Figure: RMSF plot for multiple with threshold highlight.
Method: calculate_distances()¶
Calculate distances between atom selections over time.
Parameters:
selections(dict): Dictionary of{name: (selection1, selection2)}
Returns: Dictionary with distance data for each named selection:
'time': Time array in nanoseconds'distance': Distance array in Angstroms
Example:
results = analyzer.calculate_distances({
"gate": ("resid 1-3 and name CA", "resid 18-20 and name CA"),
"binding_site": ("resid 100-110", "resname LIG")
})
for name, data in results.items():
print(f"{name}:")
print(f" Time: {data['time'][0]:.3f} - {data['time'][-1]:.3f} ns")

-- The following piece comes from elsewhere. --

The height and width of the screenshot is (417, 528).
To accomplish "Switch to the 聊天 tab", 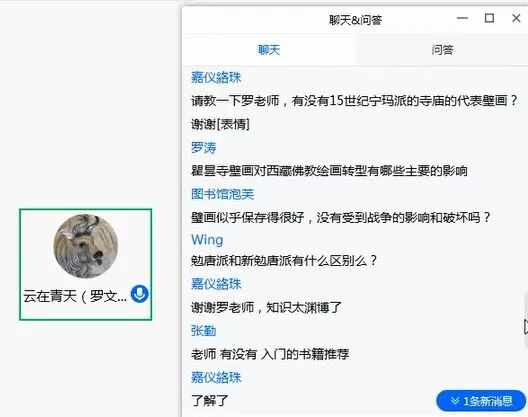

print(f" Distance: {data['distance'].mean():.2f} ± {data['distance'].std():.2f} Å")
Method: plot_distances()¶
Plot distances with full customization including line styling.
plot_distances(
selections: Dict[str, tuple],
distance_units: str = "Å",
time_units: str = "ns",
line_colors: Optional[List[str]] = None,
line_width: float = 1.2,
line_style: str = "-",
bg_color: str = "#2b2b2b",
fig_bg_color: str = "#212121",
text_color: str = "Auto",
show_grid: bool = True,
xlim: Optional[tuple] = None,
ylim: Optional[tuple] = None,
title: Optional[str] = None,
xlabel: Optional[str] = None,
ylabel: Optional[str] = None,
show_mean_lines: bool = True,
hlines: Optional[List[float]] = None,
hline_colors: Optional[List[str]] = None,
hline_styles: Optional[List[str]] = None,
hline_widths: Optional[List[float]] = None,
vlines: Optional[List[float]] = None,
vline_colors: Optional[List[str]] = None,
vline_styles: Optional[List[str]] = None,
vline_widths: Optional[List[float]] = None,
save: Optional[str] = None,
show: bool = False,
figsize: tuple = (10, 6),
dpi: int = 300
)
Parameters:
| Parameter | Type | Default | Description |
|---|---|---|---|
selections | dict | - | Dictionary of {name: (sel1, sel2)} |
distance_units | str | "Å" | Distance units: "Å" or "nm" |
time_units | str | "ns" | Time units: "ps", "ns", or "µs" |
line_colors | list or None | None | List of colors for each distance pair |
line_width | float | 1.2 | Line thickness/width |
line_style | str | "-" | Line style: "-" (solid), "--" (dashed), "-." (dash-dot), ":" (dotted) |
show_mean_lines | bool | True | Show dashed mean distance lines |
hlines | list or None | None | List of Y values for horizontal reference lines |
hline_colors | list or None | None | List of colors for horizontal lines (cycles if fewer than lines) |
hline_styles | list or None | None | List of line styles for horizontal lines (default: "--") |
hline_widths | list or None | None | List of line widths for horizontal lines (default: 1.0) |
vlines | list or None | None | List of X values (time points) for vertical reference lines |
vline_colors | list or None | None | List of colors for vertical lines (cycles if fewer than lines) |
vline_styles | list or None | None | List of line styles for vertical lines (default: "--") |
vline_widths | list or None | None | List of line widths for vertical lines (default: 1.0) |
| ...other params | Same as plot_rmsd() |
Example 8: Distances¶
from pathlib import Path
from gatewizard.utils.namd_analysis import TrajectoryAnalyzer
# Get the directory where this script is located
script_dir = Path(__file__).parent
data_dir = script_dir / "equilibration_folder"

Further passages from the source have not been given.